* _Required work_
Which lines below include "computer"? Copy them all.

* _Data section_
──────────
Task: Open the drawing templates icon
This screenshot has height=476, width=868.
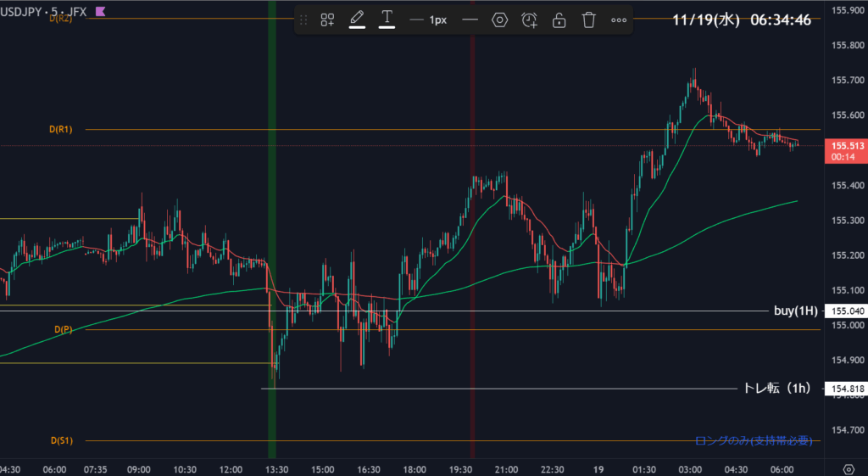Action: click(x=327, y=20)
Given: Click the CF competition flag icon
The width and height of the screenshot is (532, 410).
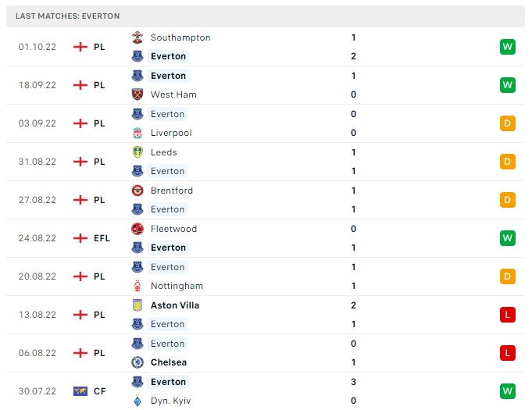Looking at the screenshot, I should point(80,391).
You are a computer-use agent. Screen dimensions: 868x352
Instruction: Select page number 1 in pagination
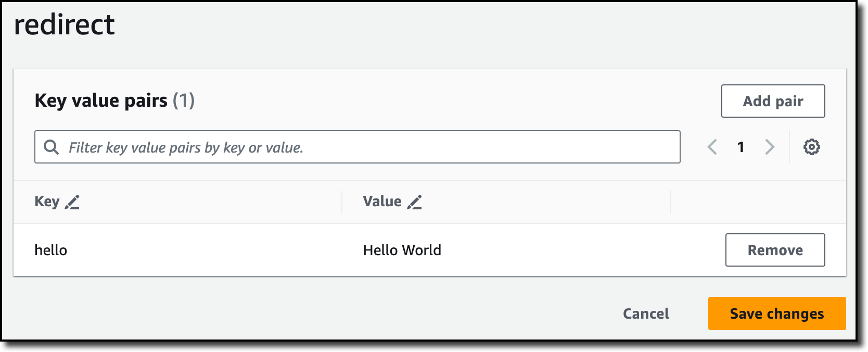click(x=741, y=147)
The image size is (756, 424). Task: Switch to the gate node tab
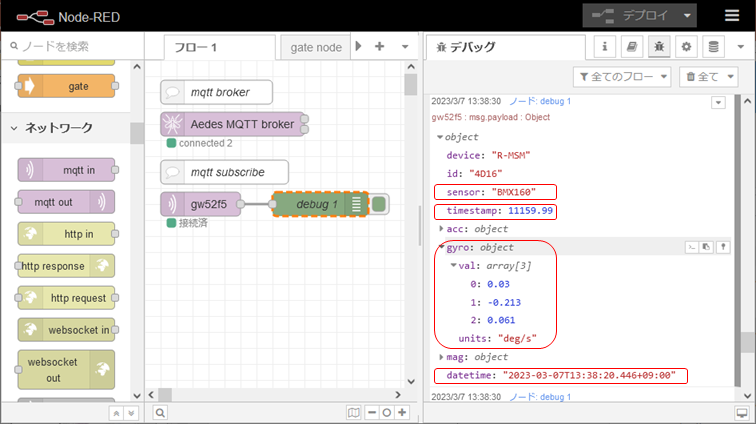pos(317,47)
──────────
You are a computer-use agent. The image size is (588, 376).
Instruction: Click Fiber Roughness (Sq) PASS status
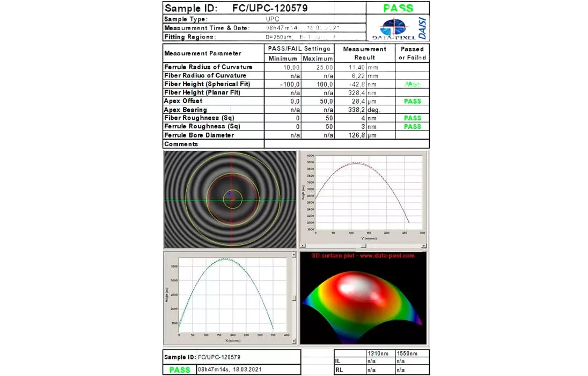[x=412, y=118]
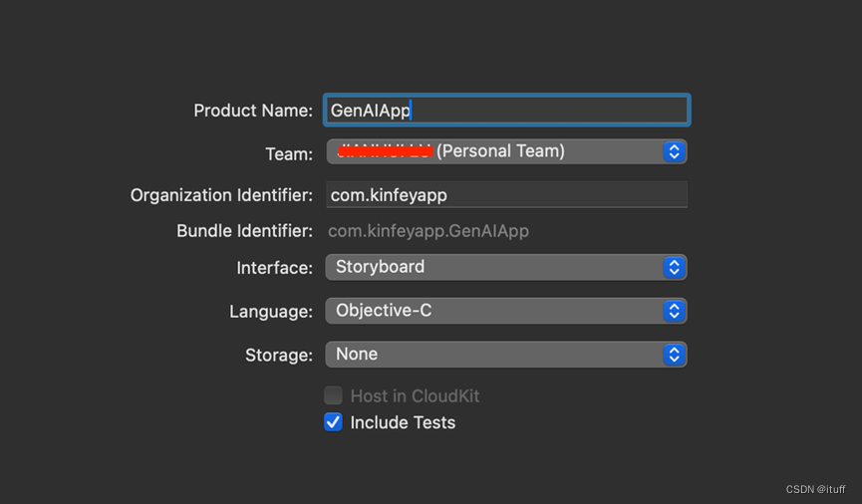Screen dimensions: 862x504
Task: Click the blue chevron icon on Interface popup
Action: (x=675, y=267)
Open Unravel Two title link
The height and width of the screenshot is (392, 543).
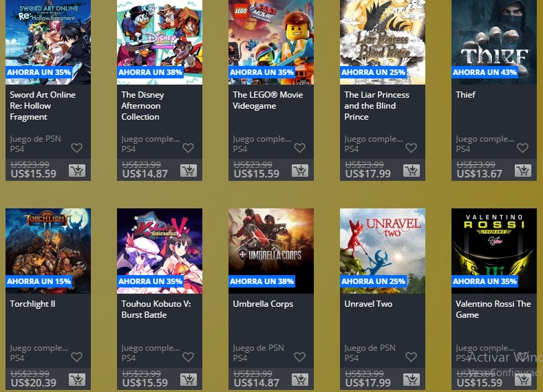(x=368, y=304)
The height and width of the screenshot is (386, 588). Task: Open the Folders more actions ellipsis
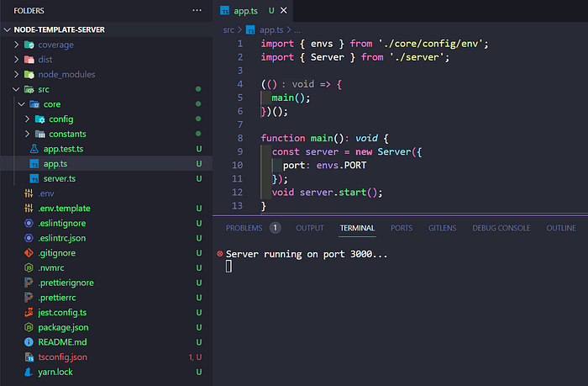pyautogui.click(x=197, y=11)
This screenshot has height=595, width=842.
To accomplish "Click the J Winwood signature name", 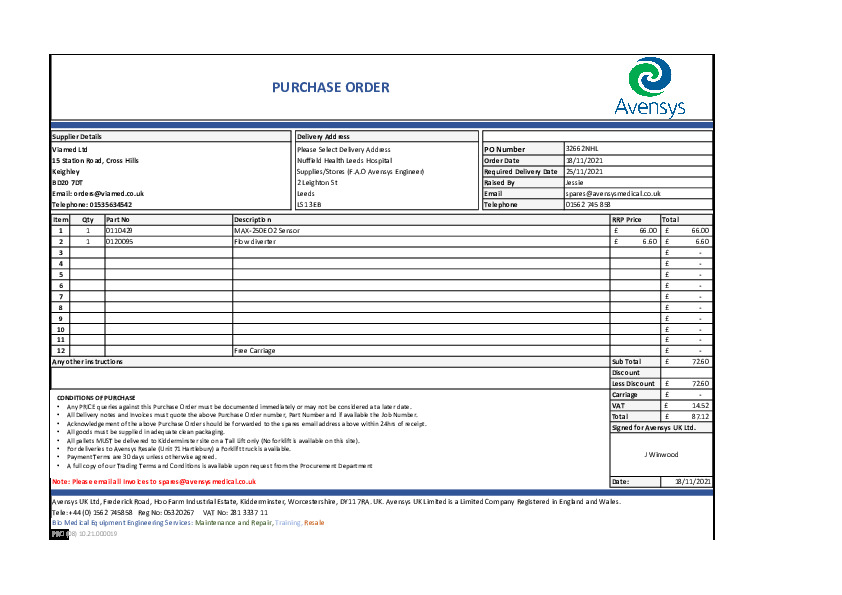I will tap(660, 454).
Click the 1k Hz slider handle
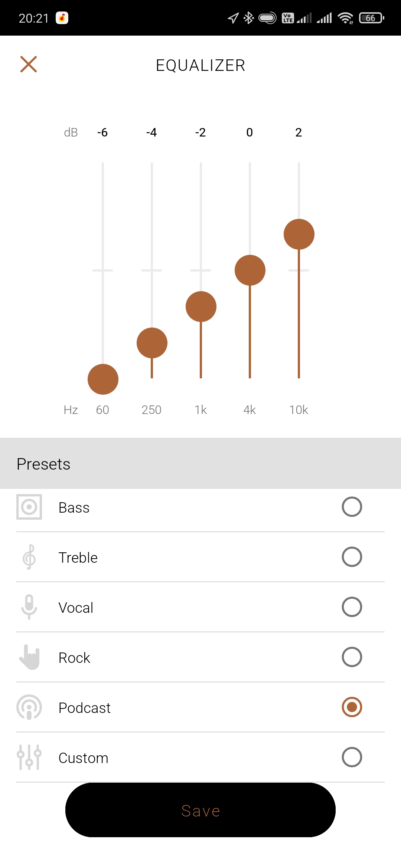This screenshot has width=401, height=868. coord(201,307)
──────────
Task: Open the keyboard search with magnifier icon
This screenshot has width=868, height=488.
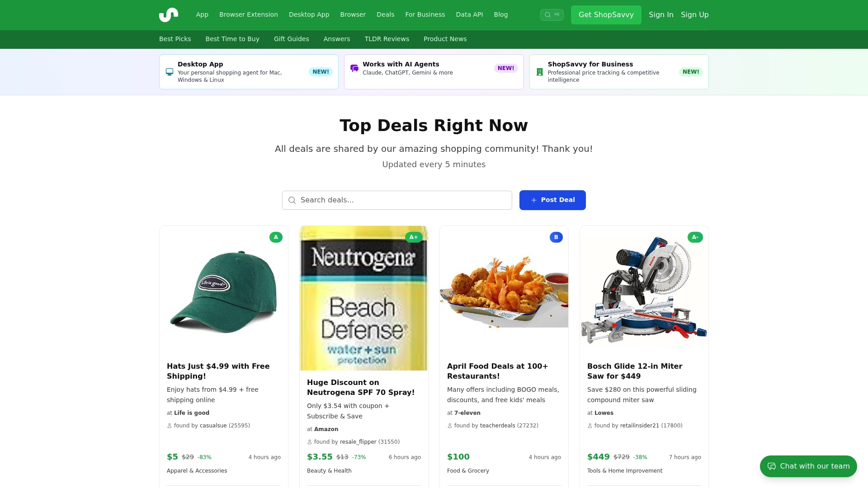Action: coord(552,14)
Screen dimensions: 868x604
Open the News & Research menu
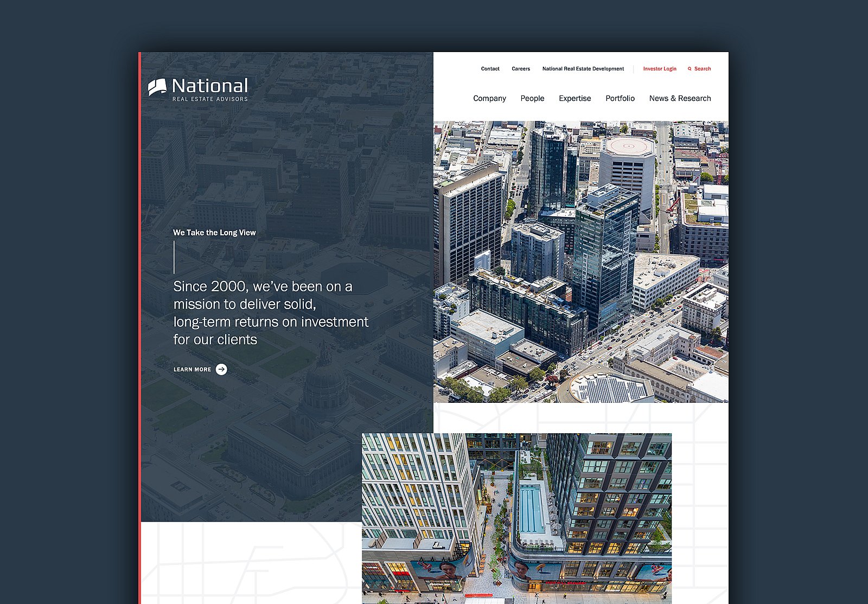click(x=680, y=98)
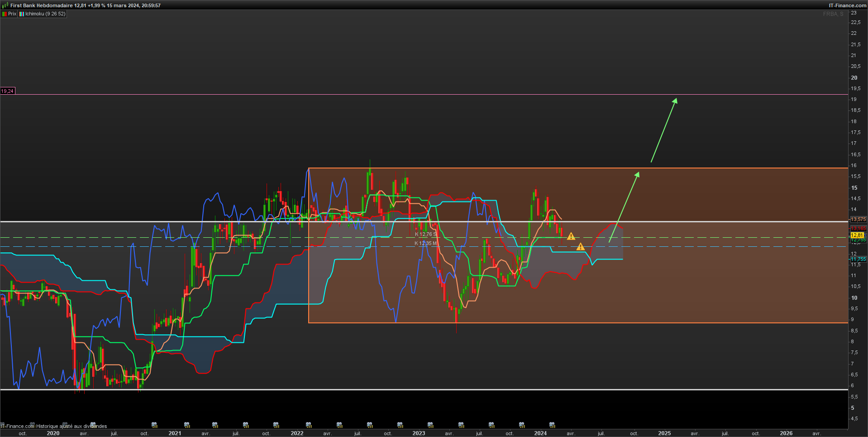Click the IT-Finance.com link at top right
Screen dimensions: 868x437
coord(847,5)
──────────
* _Task output_
You are a computer-use agent. Screen dimensions: 868x352
You are a computer-use agent. The image size is (588, 376).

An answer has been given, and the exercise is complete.